— begin Material provided —

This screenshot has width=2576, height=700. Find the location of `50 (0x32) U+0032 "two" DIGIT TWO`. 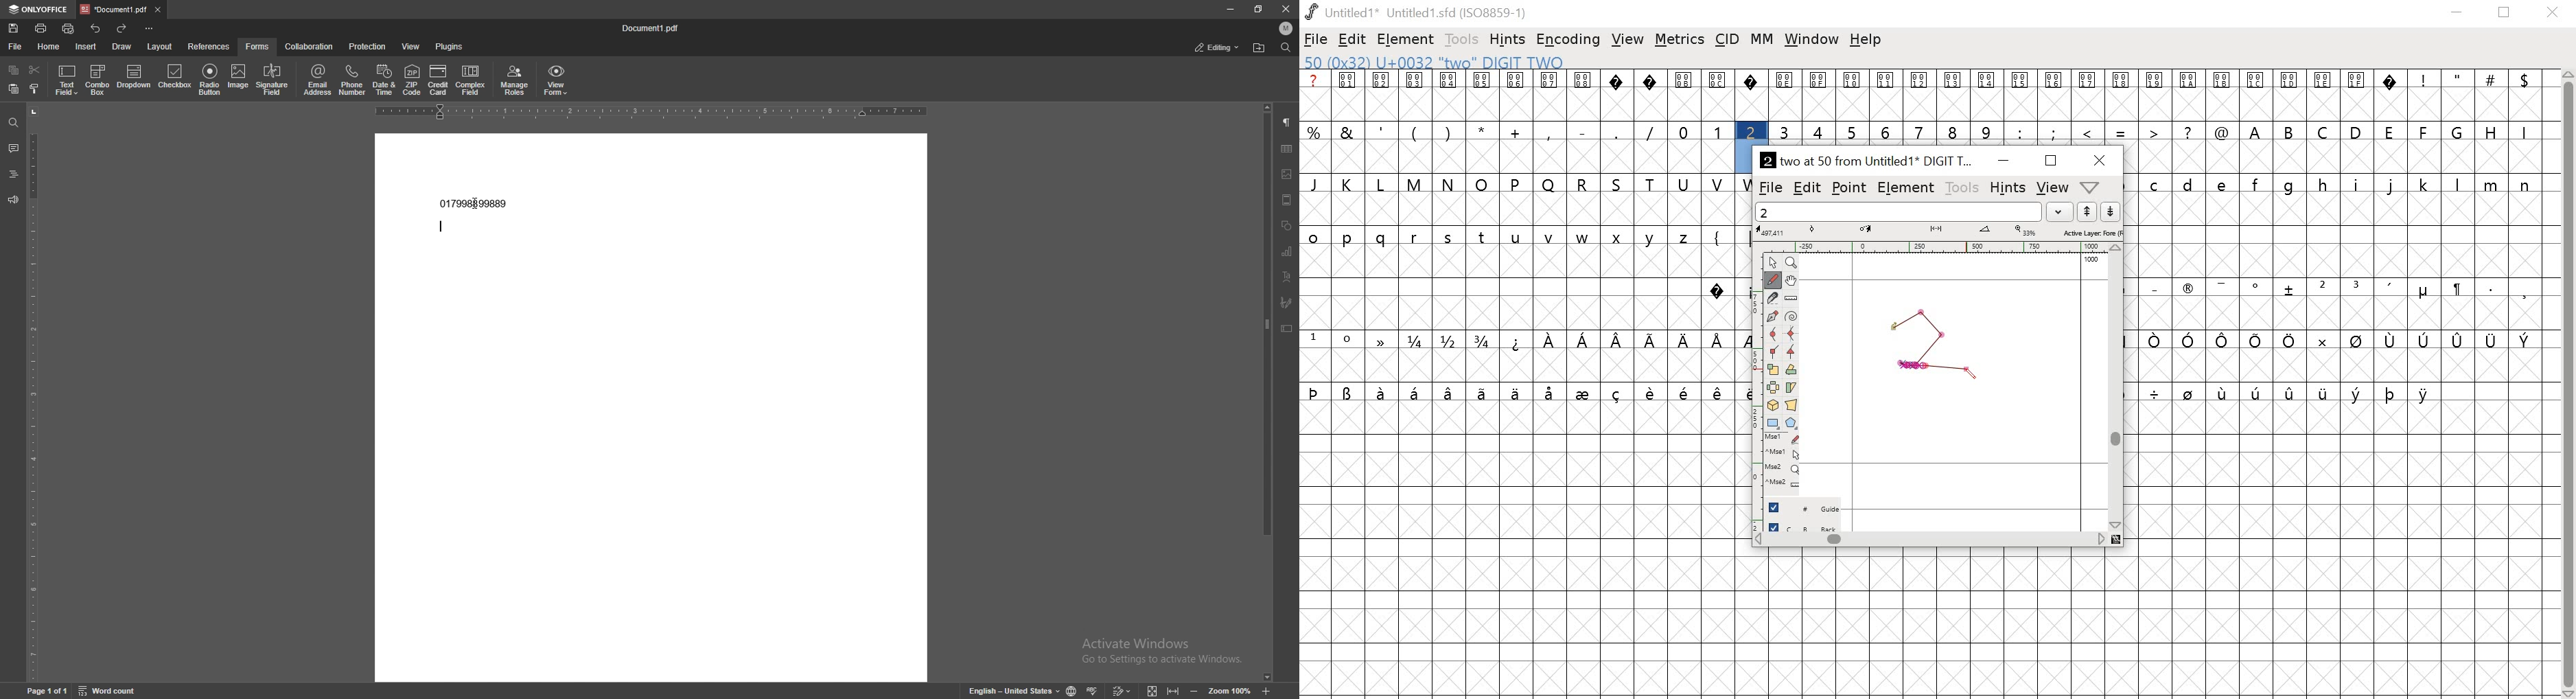

50 (0x32) U+0032 "two" DIGIT TWO is located at coordinates (1437, 62).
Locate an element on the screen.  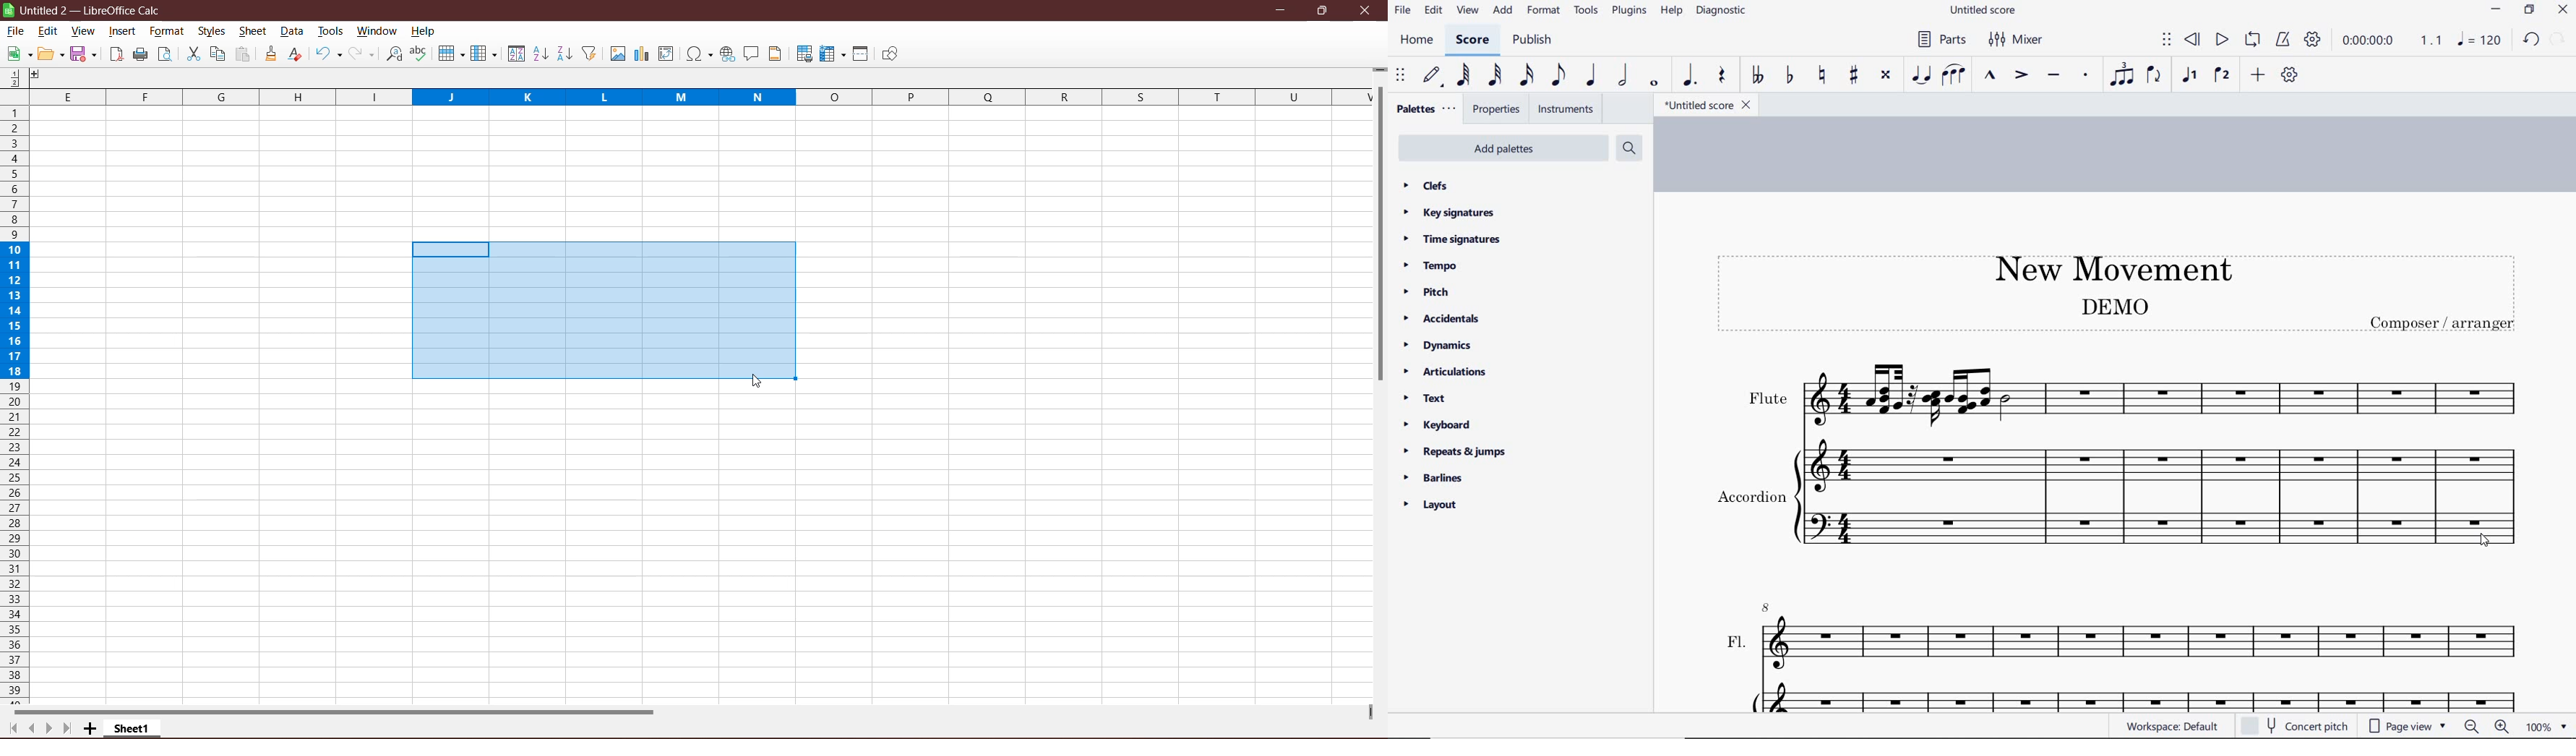
accent is located at coordinates (2021, 75).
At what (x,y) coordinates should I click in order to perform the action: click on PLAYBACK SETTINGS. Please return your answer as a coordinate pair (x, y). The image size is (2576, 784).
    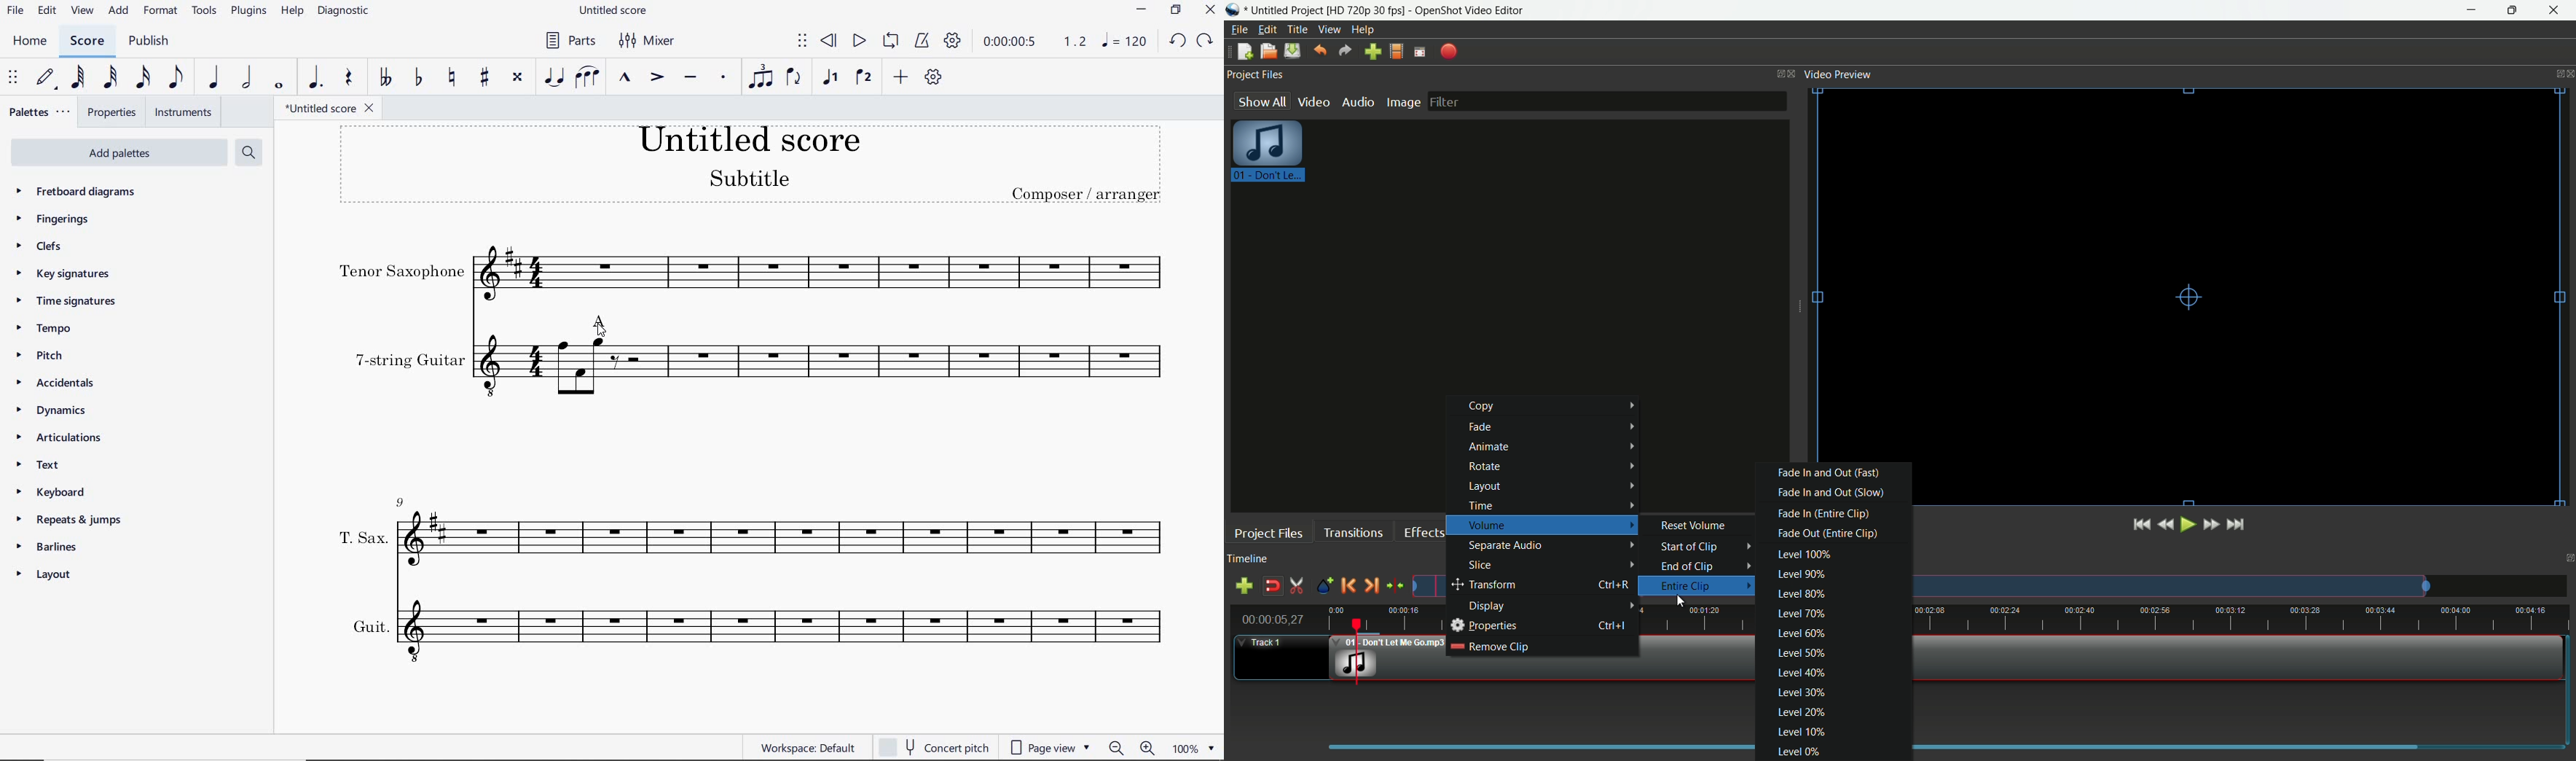
    Looking at the image, I should click on (955, 42).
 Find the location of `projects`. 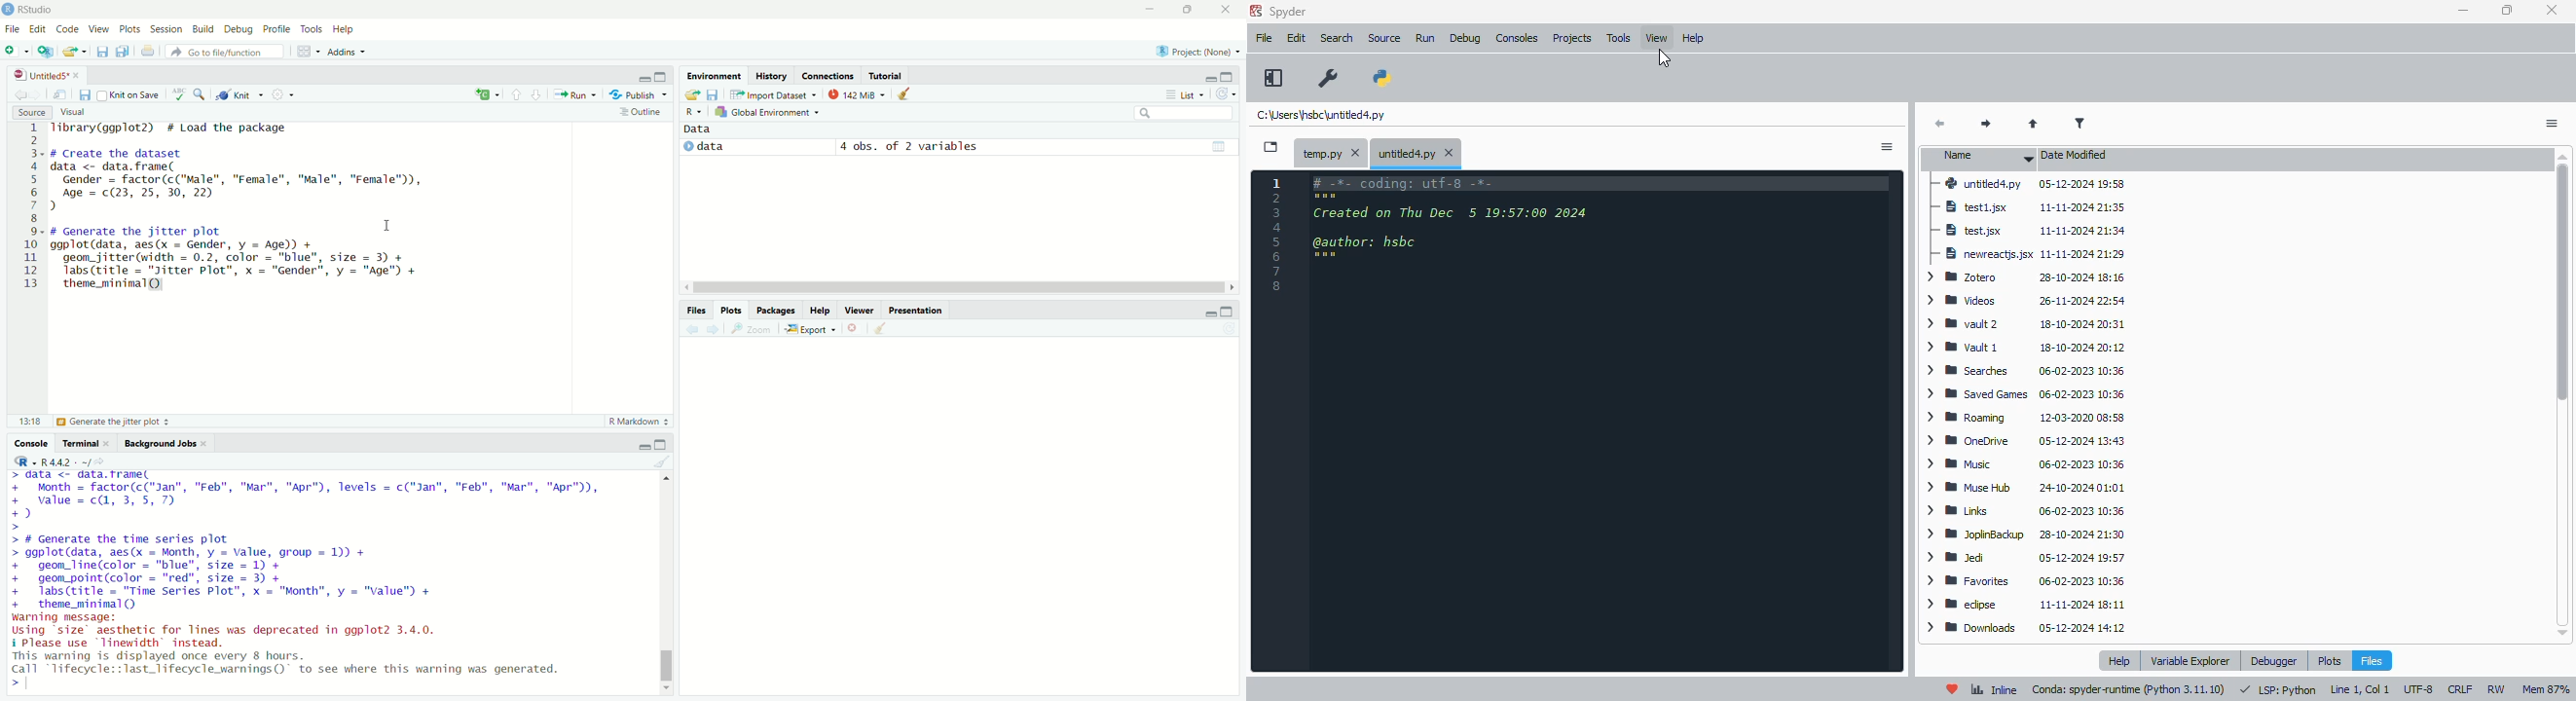

projects is located at coordinates (1572, 38).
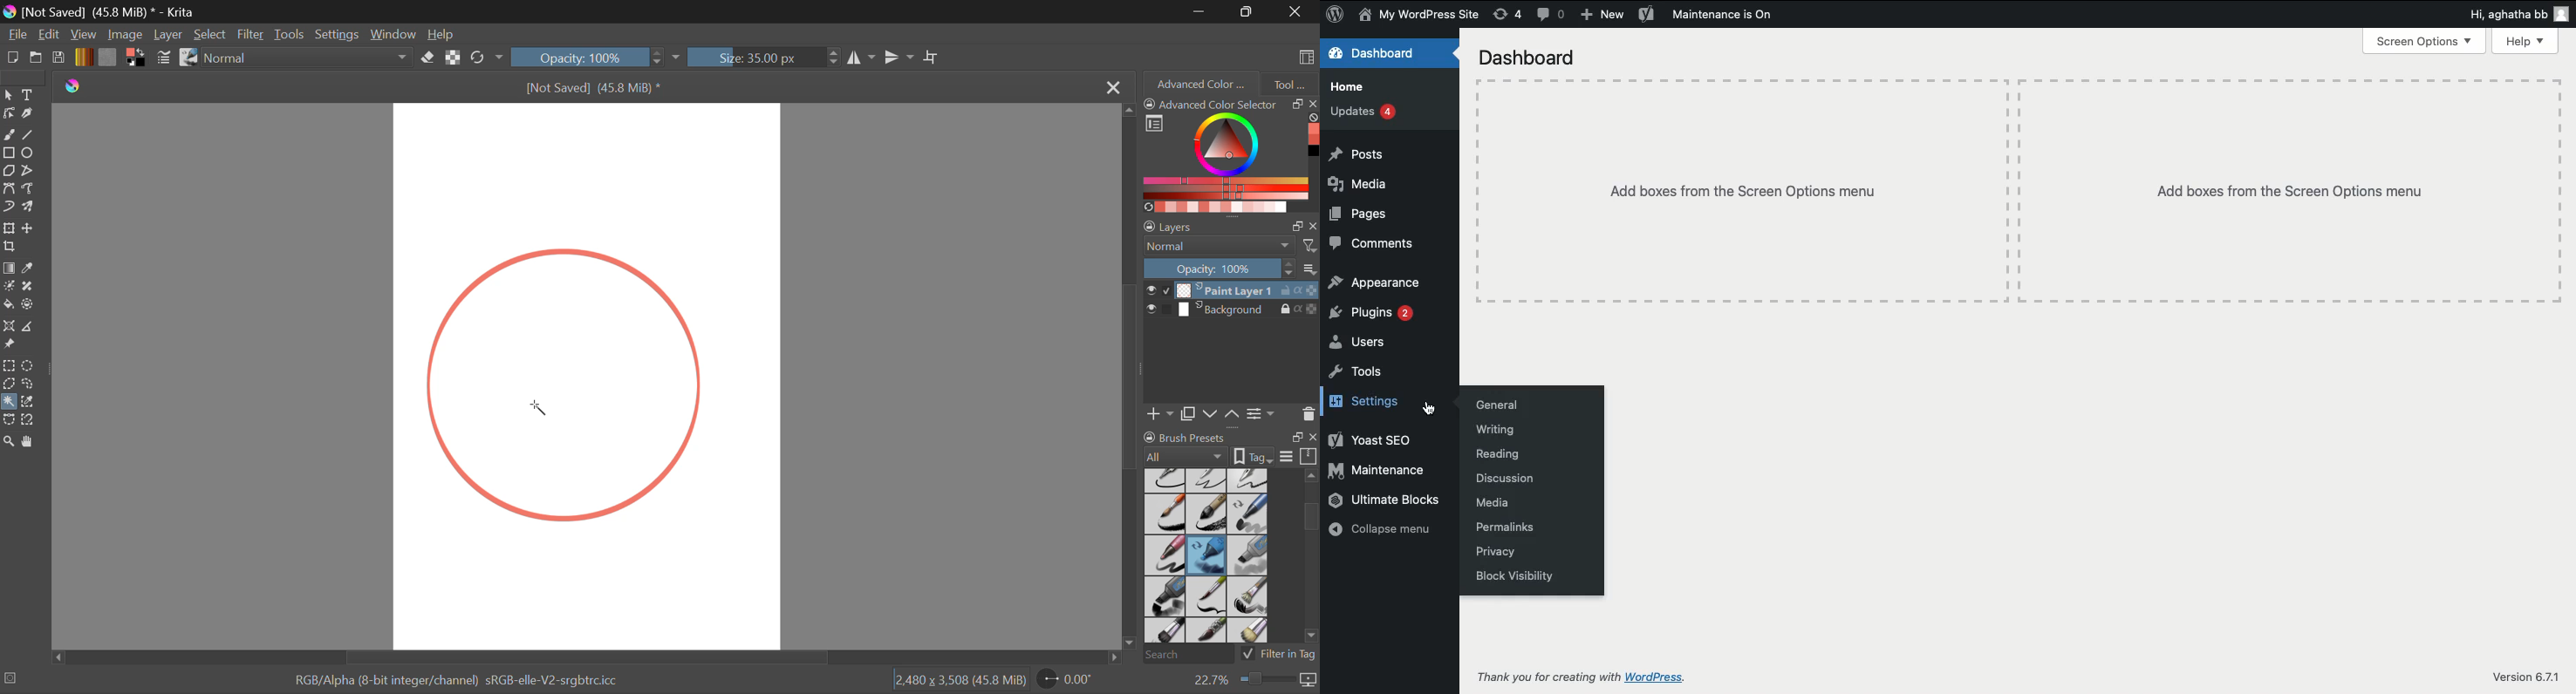 The image size is (2576, 700). What do you see at coordinates (964, 680) in the screenshot?
I see `Page Dimensions` at bounding box center [964, 680].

— end Material provided —

### [Do this]
Rewrite the listing with every "location" changed to "position" and everything else unchanged. Leave out the pictures.

### [Answer to the task]
This screenshot has width=2576, height=700. Find the position of `50 (0x32) U+0032 "two" DIGIT TWO`. 

50 (0x32) U+0032 "two" DIGIT TWO is located at coordinates (1437, 62).
Locate an element on the screen.  
accent is located at coordinates (2021, 75).
At what (x,y) coordinates should I click in order to perform the action: click on PLAYBACK SETTINGS. Please return your answer as a coordinate pair (x, y). The image size is (2576, 784).
    Looking at the image, I should click on (955, 42).
 Find the position of `projects`. 

projects is located at coordinates (1572, 38).
 The image size is (2576, 700). What do you see at coordinates (964, 680) in the screenshot?
I see `Page Dimensions` at bounding box center [964, 680].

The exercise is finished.